What is being asked -
What lines of the listing below contain the word "height"? Copy each of them out.
═══ Extracted data ═══
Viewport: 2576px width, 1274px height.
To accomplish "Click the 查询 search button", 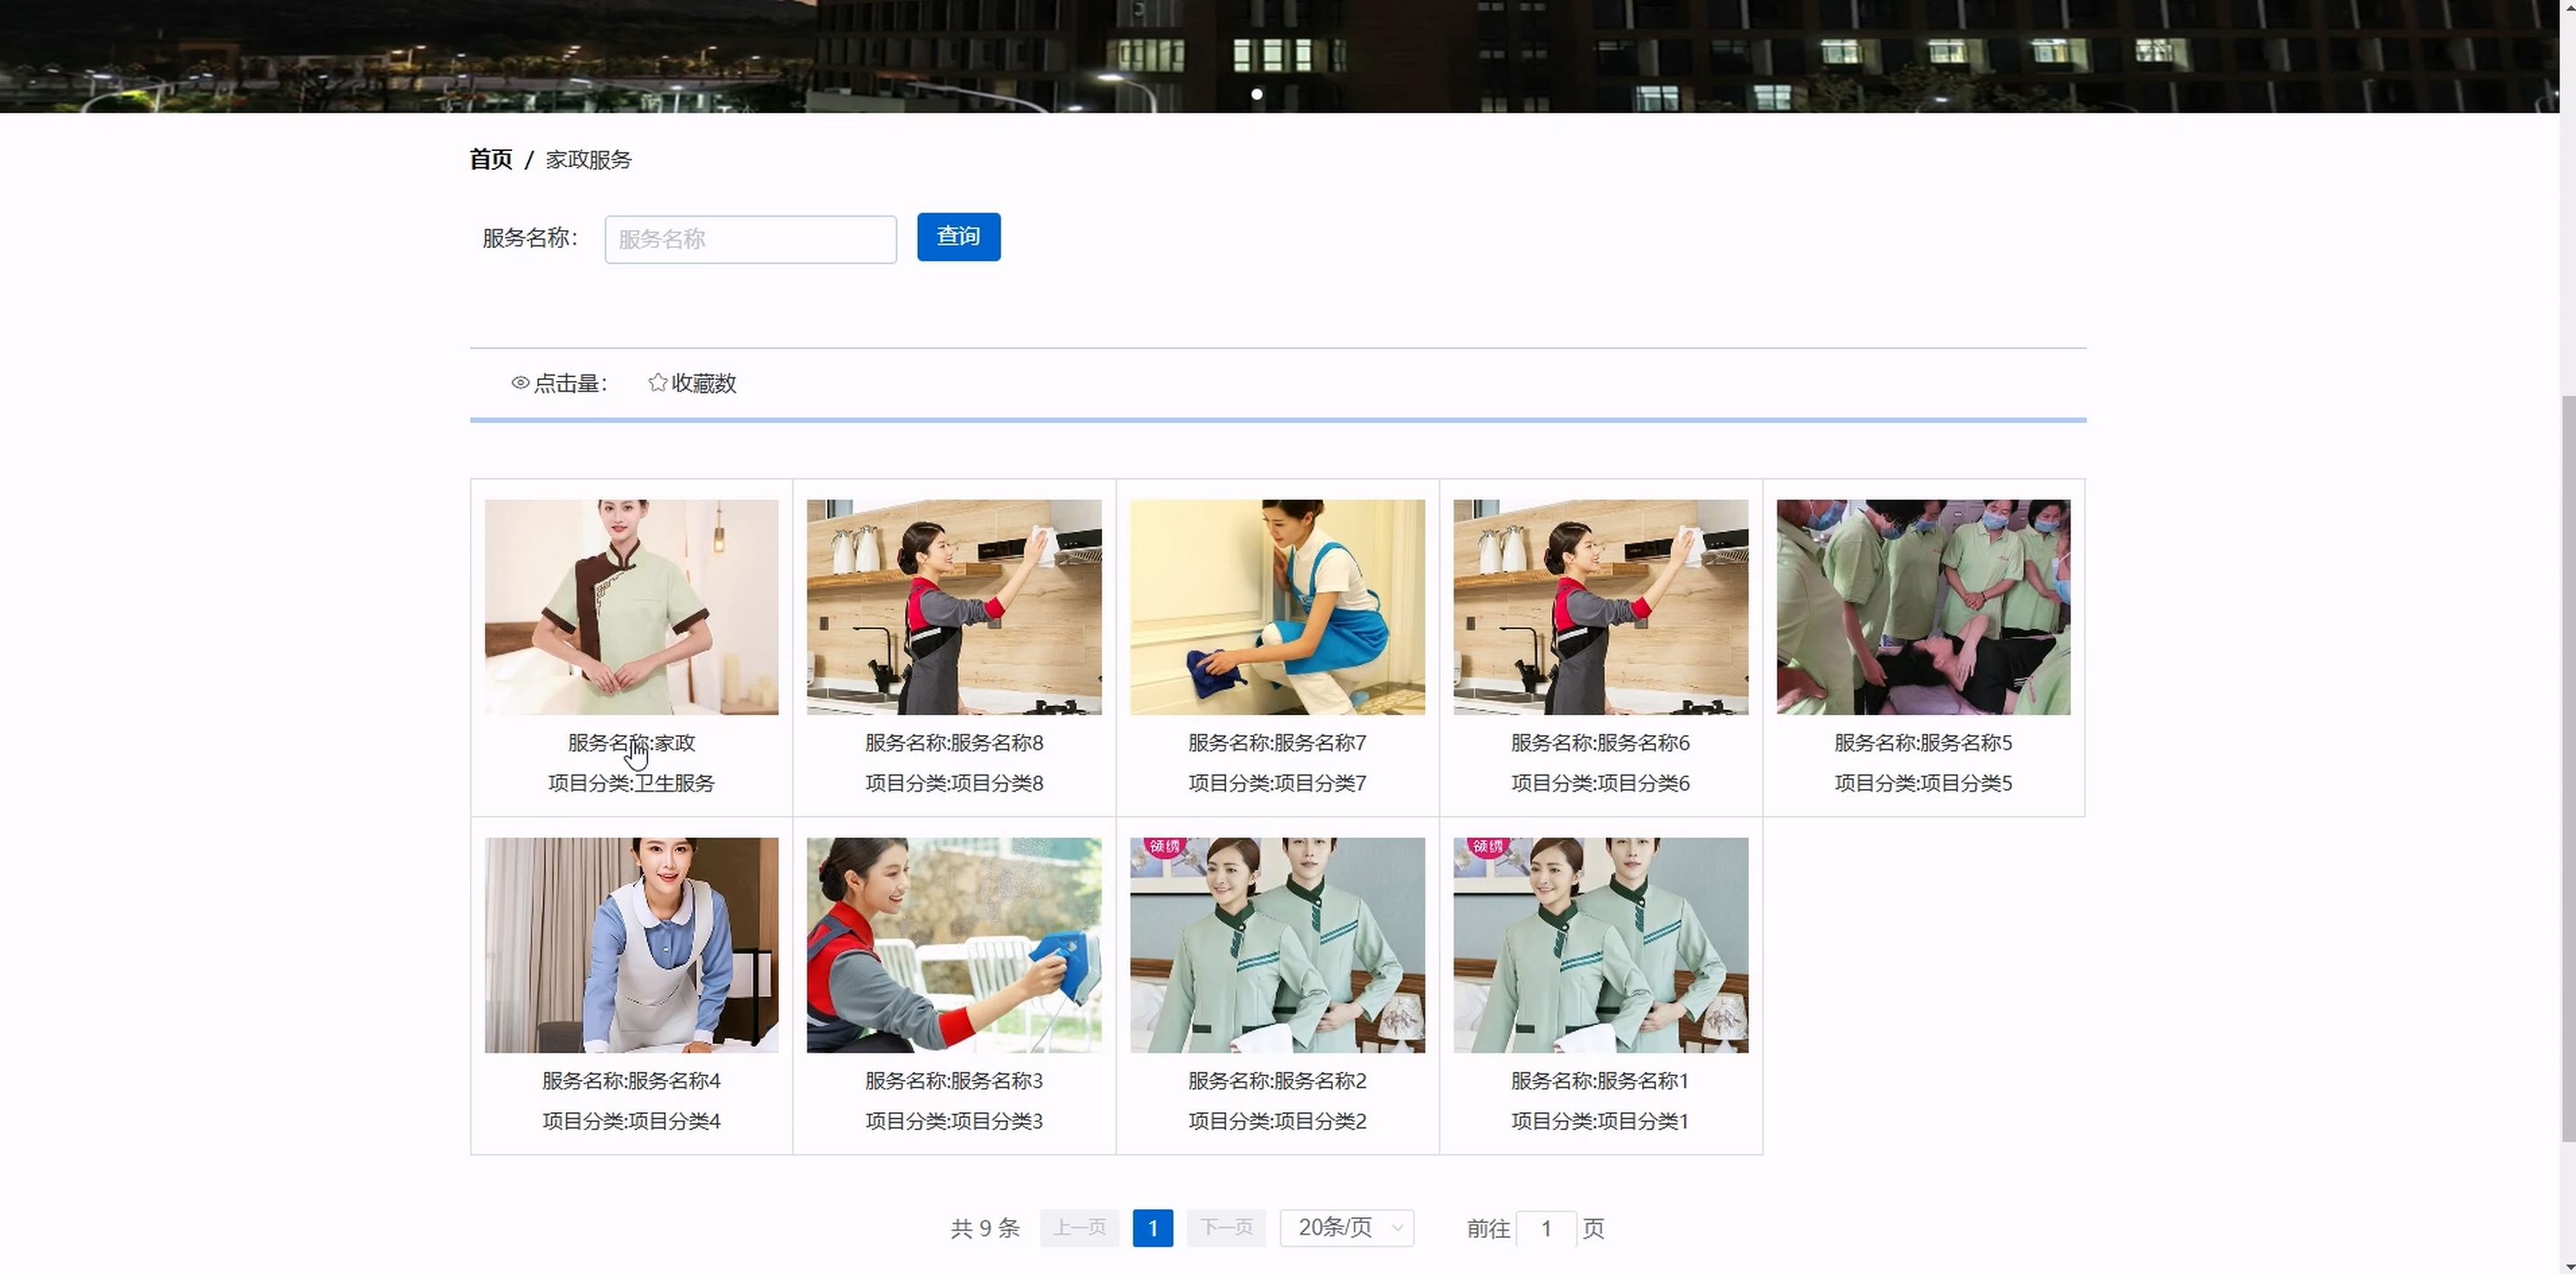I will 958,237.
═══
═══ Extracted data ═══
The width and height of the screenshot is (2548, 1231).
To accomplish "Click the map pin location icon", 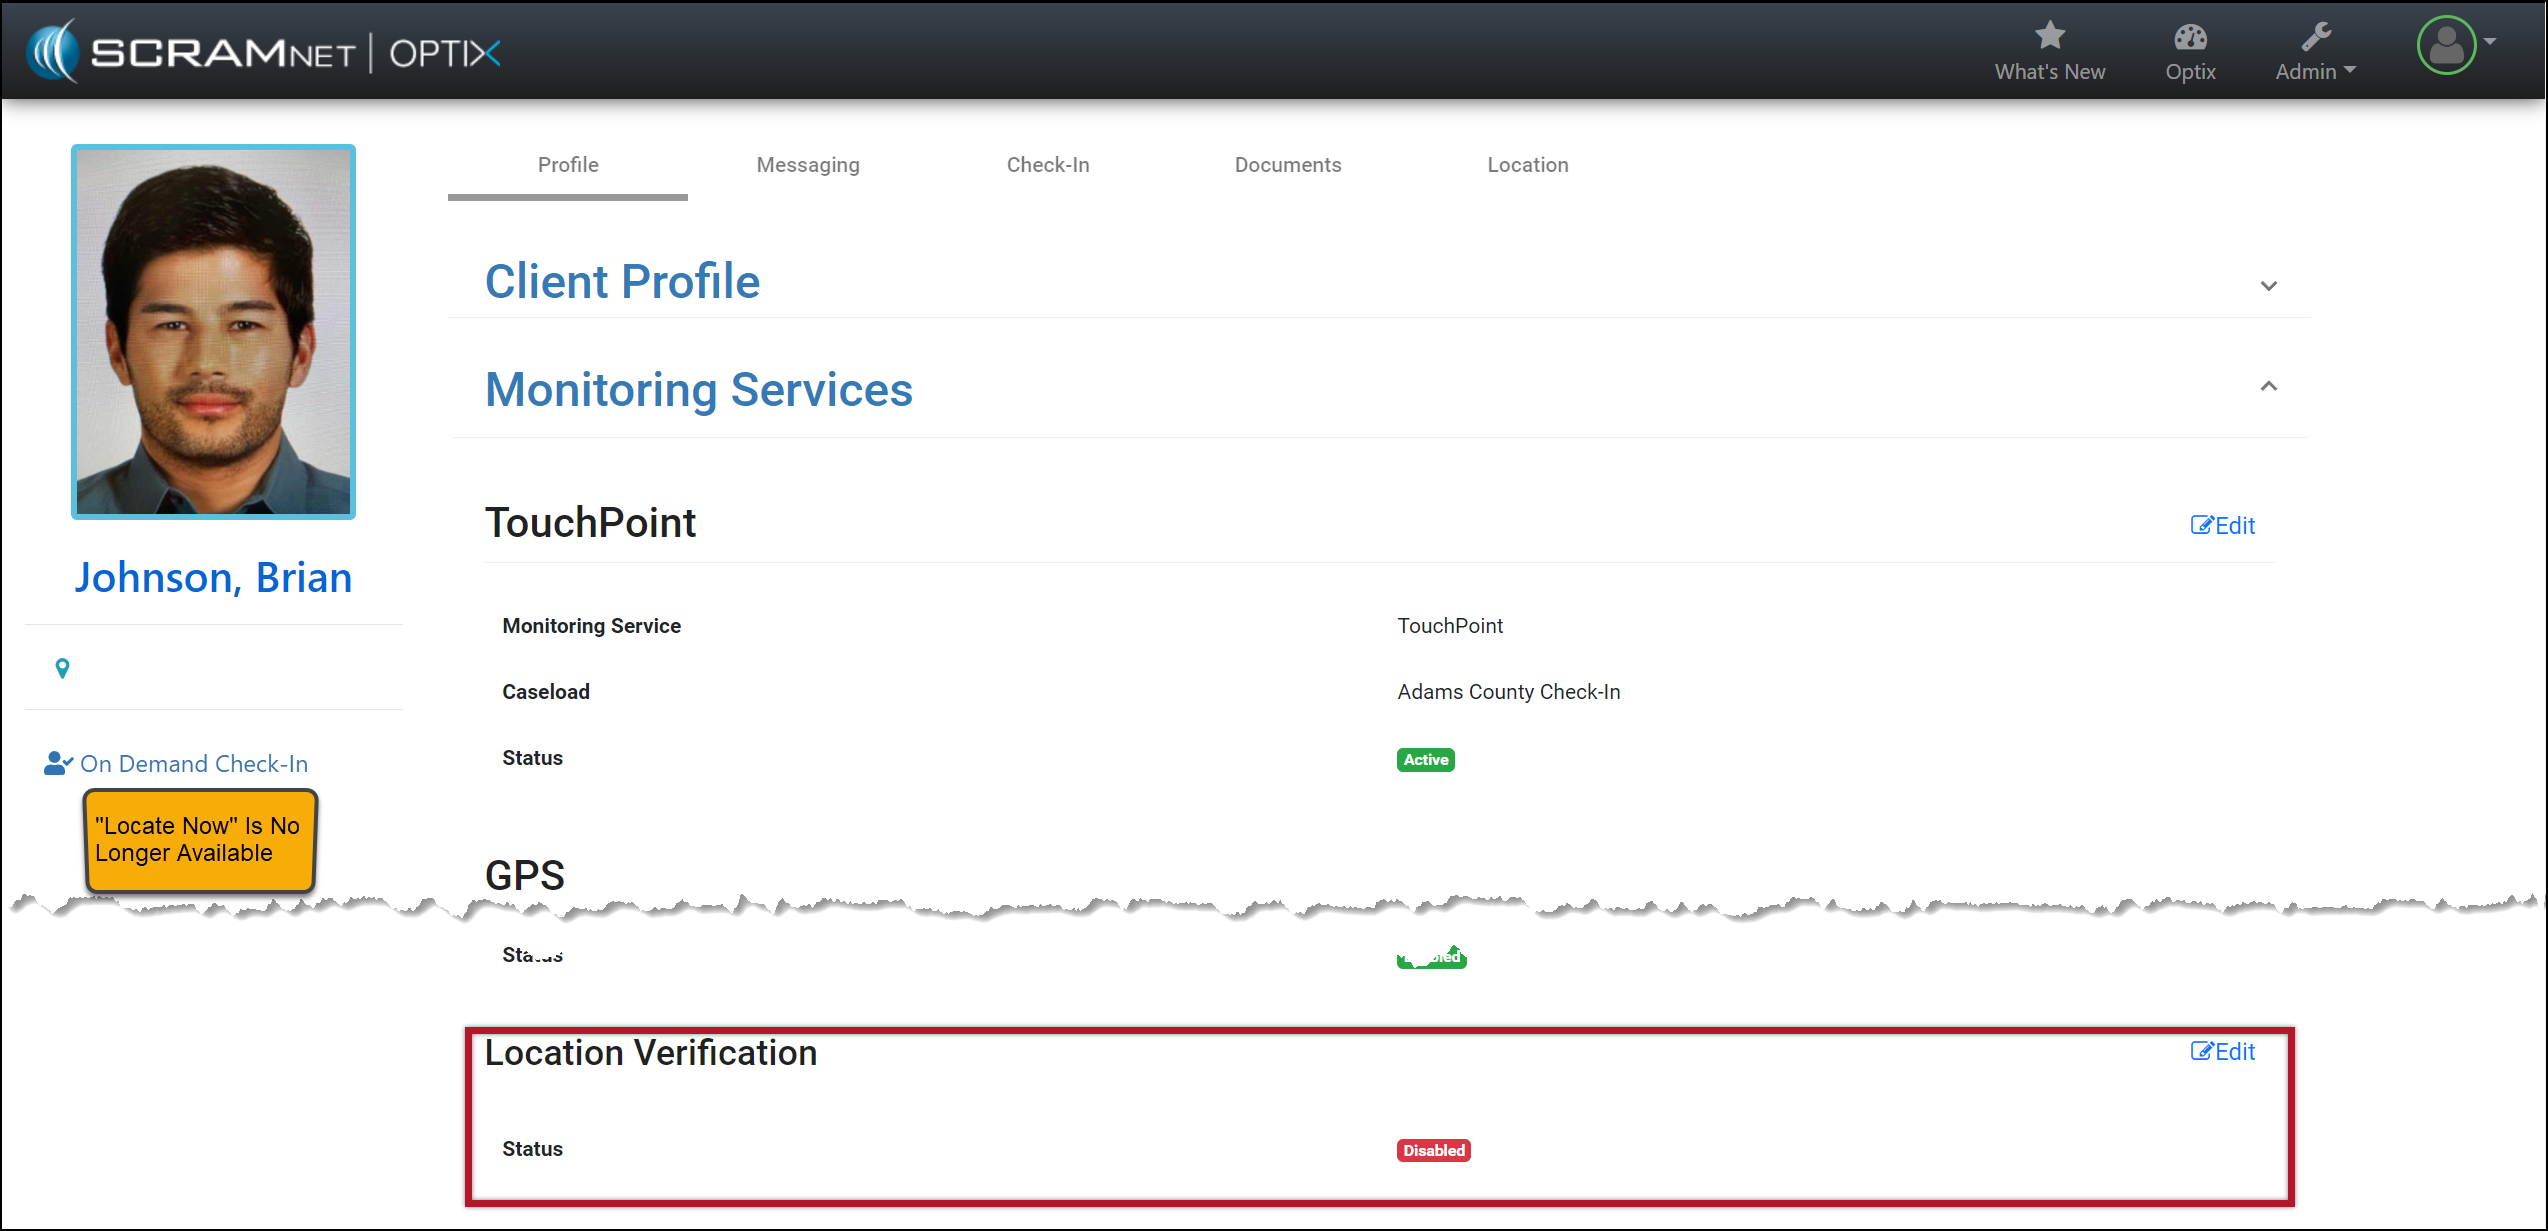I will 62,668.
═══
═══ Extracted data ═══
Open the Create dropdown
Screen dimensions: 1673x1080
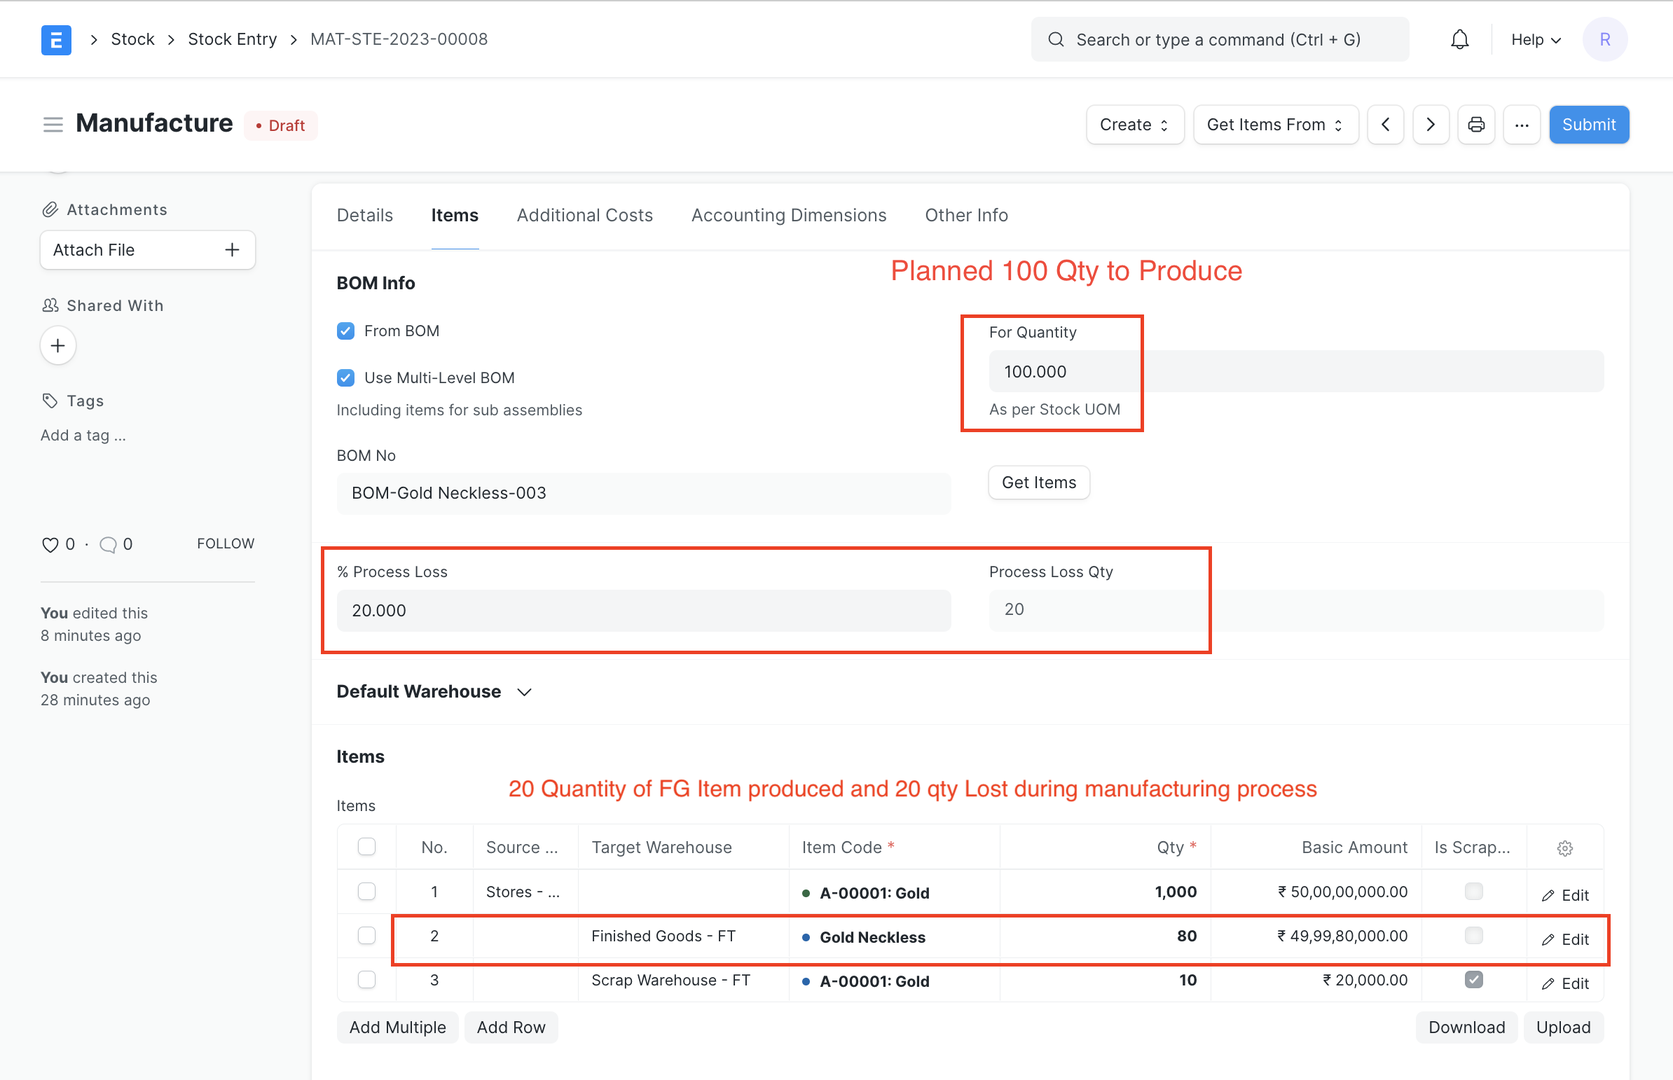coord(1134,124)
═══
Exercise response -
Viewport: 2576px width, 1274px height.
The width and height of the screenshot is (2548, 1231).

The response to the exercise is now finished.